■ Required task ■
In the theater review, who designed the set?
** BEGIN Passage shown **
Gabriel is coming undone at the prospect of an unexpected meeting with his son, Andrew Price (Josh Odsess-Rubin), who he abandoned 20 years earlier. At least the matter of what to serve for lunch is settled when a fish falls from the sodden atmosphere and lands at Gabriel’s feet. In a riveting opening monologue, Gabriel reveals that 50 years earlier his grandfather predicted that a fish falling from the sky would herald a great flood ending life on Earth.

 

Sorting out the present requires coming to terms with a family secret dating back 80 years involving Gabriel’s London-based grandparents, Henry Law (also played by Alita) and Elizabeth Law (played as a young woman by Beth Gallagher and later in the story as an older woman by Cristina Soria). The incident sets into motion a destructive recurring cycle of actions, inactions, and betrayals that will shape four generations. Also recurring in the story is the name Gabriel/Gabrielle applied to three characters played by four actors, both male and female. The program thoughtfully provides a genealogy guide resembling a company ORG chart.

 

The story line moves from future to the past and back again as well as alternates between continents as Henry and Elizabeth’s son, Gabriel Law (say hello again to Josh Odsess-Rubin), sets out for an enigmatic region Down Under in search of Henry, who walked out on the family before the boy developed memory of him. A few lines scrawled on the back of a postcard serve as Gabriel’s only guide. Here his future and his past literally collide. The audience holds its collective breath when it does. High marks to dialect coach Vanessa Dinning who masterfully worked with the actors on their British and Australian accents.

 

“When the Rain Stops Falling” is intricate and exquisite writing, by Australian playwright Andrew Bovell, that comes alive under director Rob Lutfy. All seven actors remain on stage throughout the story with one or two characters at any given moment fluidly advancing into a scene while the others remain hazily visible in the shadows. The effect is not unlike the way memories alternate in one’s consciousness. The claustrophobic, minimalist set (by Jungah Han) brings to mind the inside of an aged, splintered keepsake box.
** END Passage shown **
** BEGIN Material **
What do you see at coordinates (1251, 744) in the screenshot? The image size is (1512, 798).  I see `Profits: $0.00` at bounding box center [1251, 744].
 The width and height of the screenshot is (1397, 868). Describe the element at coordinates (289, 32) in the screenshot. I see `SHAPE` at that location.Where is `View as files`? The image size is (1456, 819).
** END Material **
■ Right answer ■
Jungah Han